Comparing Use Tax and Sales Tax

Comparing Use Tax and Sales Tax

There are many ways in which sales compliance form applies, and one of them is the Use Tax. It is one of the terms common when applying for a sales tax permit in any state or accessing the threshold of economic nexus in your state.

Generally, sales and use tax refer to the same thing. It is a part of the sales price, usually a percentage collected by a consumer and directed to the government. The form of collection and remittance of these taxes comes with subtle differences.


What is a Sales Tax  

Sales tax is generally the tax applied to the sale, exchange, and transfer of a service or an item when being sold. This tax is usually included in the final price of goods and passed on to the final consumer. 

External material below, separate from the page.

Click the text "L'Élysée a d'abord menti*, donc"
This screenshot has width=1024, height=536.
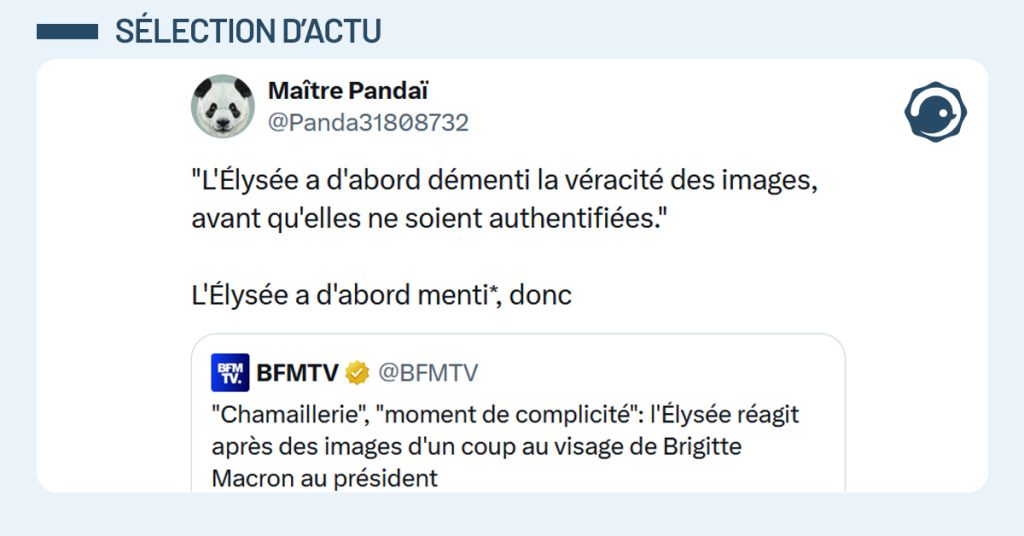coord(381,296)
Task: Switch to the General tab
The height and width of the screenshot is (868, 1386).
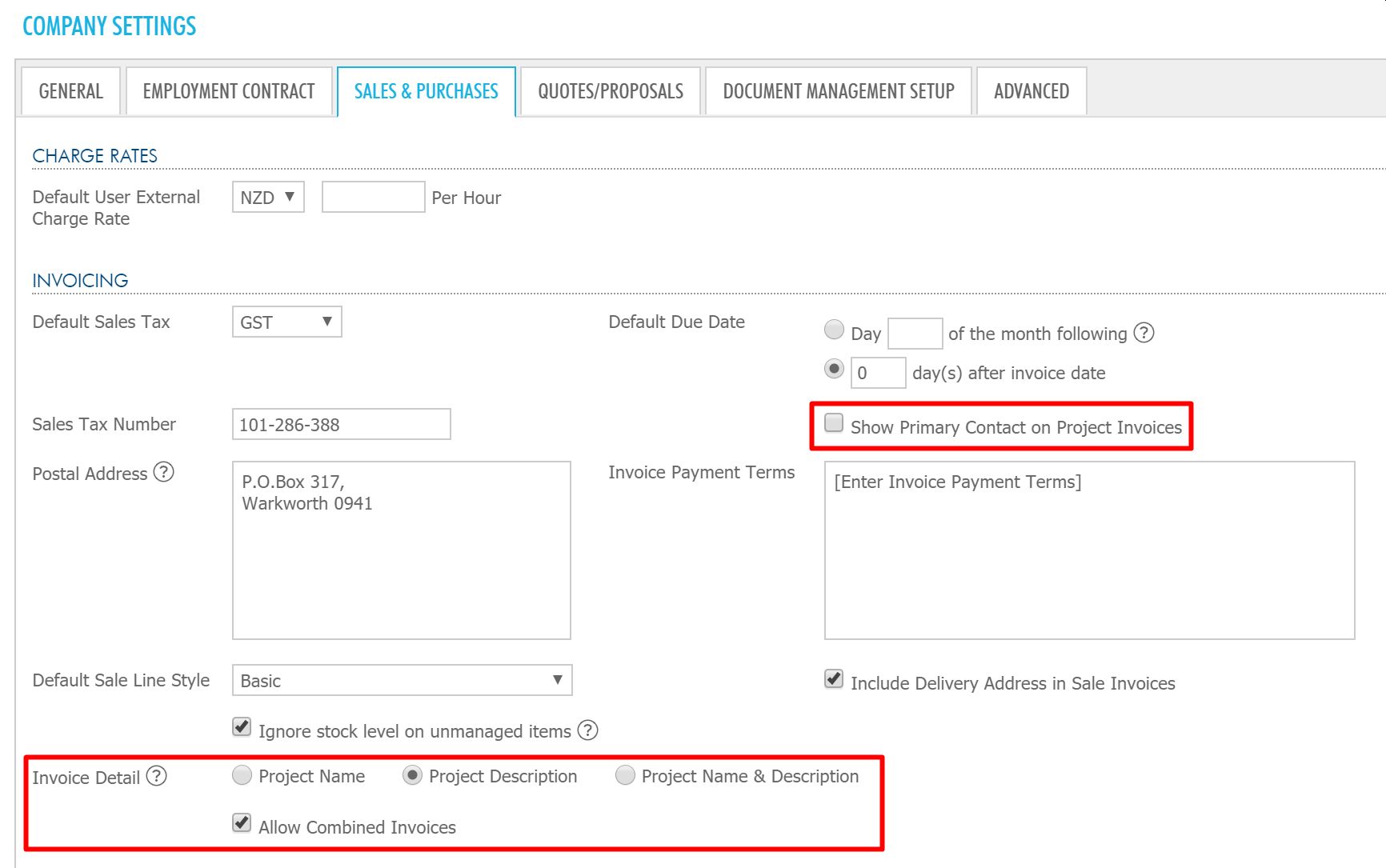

Every business with nexus (these are businesses that have gotten to the threshold of the allowed economic transaction) needs to charge sales tax even at the state level.


Sellers Use Tax 

Use tax is another term for sales taxIt is a transaction tax, which is usually estimated as a percentage of the sales tax. 

Generally, seller’s Use Tax only applies to remote sellers. Remote sellers are classified as businesses with nexus in their state but with physical presence elsewhere. 

We define use tax as a tax on the use, storage, and consumption of taxable items with no sales tax paid. It is complementary to sales tax, which points to the fact that both are mutually exclusive. Generally, the use tax collection is at the same rate as sales tax, even though not always true. 


Consumer Use Tax 

Use tax or consumer tax are two similar taxes applied when the tax is passed to the buyer. If the sales tax comes from the consumer, such is called a consumer use tax.

The person who buys the good pays the consumer use tax directly to the state revenue department, which happens by filing the use tax. In other states, they will have to include the value of the income tax filed on their return every year in the state.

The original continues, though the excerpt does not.